We consider the model problem of reconstructing an object from incomplete frequency samples---a problem which arises in many important medical and/or astrophysical applications. We ask whether it is possible to reconstruct a discrete signal from partial knowledge of its Fourier coefficients, i.e. from 5 or 10%
of randomly selected coefficients.
We prove that if the signal f may be synthesized out of relatively few spikes, so that the number of spikes is roughly of the order of the number of visible Fourier coefficients divided by log N (N is the size of the signal), then the signal can be reconstructed exactly as the solution of a minimization problem, which among all signals fitting the observed coefficients, finds that object with minimun $\ell_1$ norm. In short, exact recovery may be obtained by solving a convex optimization problem; except for the logarithmic factor, the condition on the size of the support is sharp.

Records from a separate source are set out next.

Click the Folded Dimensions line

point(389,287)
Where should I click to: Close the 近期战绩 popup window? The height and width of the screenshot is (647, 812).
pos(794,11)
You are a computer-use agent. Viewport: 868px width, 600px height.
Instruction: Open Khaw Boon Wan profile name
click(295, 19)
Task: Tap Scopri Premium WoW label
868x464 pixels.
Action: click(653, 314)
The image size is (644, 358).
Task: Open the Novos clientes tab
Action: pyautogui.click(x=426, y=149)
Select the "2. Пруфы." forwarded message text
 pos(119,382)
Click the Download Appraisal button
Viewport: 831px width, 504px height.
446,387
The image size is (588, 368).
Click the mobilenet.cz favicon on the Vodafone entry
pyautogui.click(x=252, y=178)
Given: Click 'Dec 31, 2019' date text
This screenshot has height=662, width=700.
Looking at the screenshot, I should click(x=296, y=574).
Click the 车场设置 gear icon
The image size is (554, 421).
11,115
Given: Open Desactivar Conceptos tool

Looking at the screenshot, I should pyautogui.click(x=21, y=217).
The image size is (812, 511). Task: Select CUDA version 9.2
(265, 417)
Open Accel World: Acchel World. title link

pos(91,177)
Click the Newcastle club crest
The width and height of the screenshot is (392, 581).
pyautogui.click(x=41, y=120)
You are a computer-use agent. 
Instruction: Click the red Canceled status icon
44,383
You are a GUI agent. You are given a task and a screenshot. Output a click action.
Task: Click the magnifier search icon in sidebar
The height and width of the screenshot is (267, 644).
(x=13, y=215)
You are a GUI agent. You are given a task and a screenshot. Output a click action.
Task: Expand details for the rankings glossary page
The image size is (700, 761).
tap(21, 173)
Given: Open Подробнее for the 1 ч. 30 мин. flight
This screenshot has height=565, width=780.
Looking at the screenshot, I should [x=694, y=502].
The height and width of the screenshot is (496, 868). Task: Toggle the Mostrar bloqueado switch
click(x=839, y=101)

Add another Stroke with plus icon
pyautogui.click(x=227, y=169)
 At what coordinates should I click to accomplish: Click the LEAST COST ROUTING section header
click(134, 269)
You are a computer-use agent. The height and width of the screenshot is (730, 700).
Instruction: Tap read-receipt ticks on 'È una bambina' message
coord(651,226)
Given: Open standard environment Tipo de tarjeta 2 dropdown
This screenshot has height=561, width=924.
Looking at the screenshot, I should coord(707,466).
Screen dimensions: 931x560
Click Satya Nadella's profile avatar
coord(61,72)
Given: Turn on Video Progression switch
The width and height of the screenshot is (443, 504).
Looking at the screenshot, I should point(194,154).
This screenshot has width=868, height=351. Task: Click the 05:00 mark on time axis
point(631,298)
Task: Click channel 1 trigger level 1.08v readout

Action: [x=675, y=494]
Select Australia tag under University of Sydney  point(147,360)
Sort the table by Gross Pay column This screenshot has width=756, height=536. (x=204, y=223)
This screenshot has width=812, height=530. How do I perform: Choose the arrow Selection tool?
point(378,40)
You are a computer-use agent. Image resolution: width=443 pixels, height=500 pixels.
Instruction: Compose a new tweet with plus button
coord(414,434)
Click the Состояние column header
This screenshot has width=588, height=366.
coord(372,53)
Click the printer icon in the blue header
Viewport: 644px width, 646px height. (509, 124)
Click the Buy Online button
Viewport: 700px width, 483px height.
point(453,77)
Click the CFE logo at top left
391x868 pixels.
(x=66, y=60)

The methodology extends to a variety of other setups and higher dimensions. For example, we show how one can reconstruct a piecewise constant (one or two-dimensional) object from incomplete frequency samples---provided that the number of jumps (discontinuities) obeys the condition above---by minimizing other convex functionals such as the Total-Variation of f.
Finally, we show that similar exact reconstruction phenomena hold for other synthesis/measurement pairs. Suppose one is given a pair of of bases $({\cal B}_1, {\cal B}_2)$ and randomly selected coefficients of an object $f$ in one basis, say ${\cal B}_2$. Then, $f$ can be recovered exactly provided that it may be synthesized as a sparse superposition of elements in ${\cal B}_1$. The relationship between the number of nonzero terms in ${\cal B}_1$ and the number of observed coefficients depends upon the {\em incoherence} between the two bases. The more incoherent, the fewer coefficients needed.
This is joint work with Justin Romberg and Terence Tao.